This from The Daily Dish reporting on Jack Welch's view that women face a choice between having children and corporate success. Given Welch's influence on corporate thinking around the world, you would have to imagine that he is not alone in the higher echelons of the corporate world in these views. Comments on Welch are from Conor Friedersdorf.
Corporate Chutes and Ladders
by Conor Friedersdorf
The Wall Street Journal reports:
Former General Electric Co. Chief Executive Jack Welch has some blunt words for women climbing the corporate ladder: you may have to choose between taking time off to raise children and reaching the corner office.
"There's no such thing as work-life balance," Mr. Welch told the Society for Human Resource Management's annual conference in New Orleans on June 28. "There are work-life choices, and you make them, and they have consequences."
Mr. Welch said those who take time off for family could be passed over for promotions if "you're not there in the clutch."
I am unsure whether Mr. Welch is speaking descriptively or prescriptively. Either way, I've got two responses:
1) Imagine that three people, all about 50 years old, are competing to be named CEO of a large company like General Electric -- one that pays a premium to compensate its top executive on the theory that singular talent at the top, drawn by necessity from a small pool of applicants, vastly increases corporate worth. Does it make sense that this decision would rest heavily on whether or not one of the applicants took a year off in her late twenties to care for her child? It makes perfect sense that the woman in question would be passed over for promotions that became available during her absence. Were Mr. Welch justifying a statistic showing that the average female CEO reaches the top at a slightly older age than the average male CEO, I'd buy into his theory.
But if what he's actually saying is that once you step off the corporate ladder it is impossible to get back on at the same rung, or to climb as fast once you do, I'd say that's a flaw in the corporate ladder, not a rational structure for penalizing employees who aren't "there in the clutch." Doesn't Mr. Welch's approach artificially limit the number of qualified applicants considered for top jobs where the applicant pool is already smaller than optimal?

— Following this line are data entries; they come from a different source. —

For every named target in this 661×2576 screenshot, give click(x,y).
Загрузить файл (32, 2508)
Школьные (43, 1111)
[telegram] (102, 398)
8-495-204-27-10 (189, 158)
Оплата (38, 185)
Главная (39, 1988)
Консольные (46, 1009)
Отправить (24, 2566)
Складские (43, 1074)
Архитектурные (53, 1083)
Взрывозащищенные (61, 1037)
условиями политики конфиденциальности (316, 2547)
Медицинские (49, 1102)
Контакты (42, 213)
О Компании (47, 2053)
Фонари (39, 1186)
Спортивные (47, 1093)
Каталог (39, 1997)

Doesn't it prevent some people with singular, extreme talent from ever being considered?
A similar sort of irrational behavior exists in corporate law and business consulting, where the time to join a prestigious firm is during recruiting season for your law school or MBA class. A job candidate who would have garnered offers from several top firms in that process might well find he can't get hired at any of those places if he applies after spending a year doing almost anything else. In my experience, folks who take conventional, highly codified steps toward success irrationally come to ascribe greater worth to those who follow the same path.

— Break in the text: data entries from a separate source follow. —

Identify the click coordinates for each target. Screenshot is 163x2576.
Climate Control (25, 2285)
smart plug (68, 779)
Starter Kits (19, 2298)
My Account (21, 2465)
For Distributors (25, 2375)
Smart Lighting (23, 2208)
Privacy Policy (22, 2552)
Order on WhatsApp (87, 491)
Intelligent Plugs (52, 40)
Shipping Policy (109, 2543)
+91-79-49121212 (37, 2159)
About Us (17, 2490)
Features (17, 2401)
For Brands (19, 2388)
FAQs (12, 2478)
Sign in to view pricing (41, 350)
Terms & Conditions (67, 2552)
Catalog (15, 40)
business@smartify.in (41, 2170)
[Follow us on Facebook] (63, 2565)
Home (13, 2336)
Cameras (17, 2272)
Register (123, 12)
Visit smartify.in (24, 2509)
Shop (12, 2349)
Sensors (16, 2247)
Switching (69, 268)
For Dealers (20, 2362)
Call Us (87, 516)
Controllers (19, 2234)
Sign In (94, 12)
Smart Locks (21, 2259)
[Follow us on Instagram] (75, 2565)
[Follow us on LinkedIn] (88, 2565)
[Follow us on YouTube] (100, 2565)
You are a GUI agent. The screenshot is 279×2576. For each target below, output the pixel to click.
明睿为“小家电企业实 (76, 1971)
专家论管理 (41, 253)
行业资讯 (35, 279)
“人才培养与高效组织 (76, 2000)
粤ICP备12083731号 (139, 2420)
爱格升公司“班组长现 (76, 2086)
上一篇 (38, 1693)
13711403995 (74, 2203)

2) It is no coincidence that in our current corporate structure, a lot of CEOs and law partners lead miserable lives rife with lost friendships, dysfunctional relationships, divorces, alienated children, ludicrous attempts to use consumption as a stand in for actual happiness, etc. Perhaps if we stopped viewing these jobs as what we're aspiring to reach, and begin seeing them as fool's gold largely sought by folks with too narrow a conception of ambition, men and women who never reach the C suite would better count their blessings.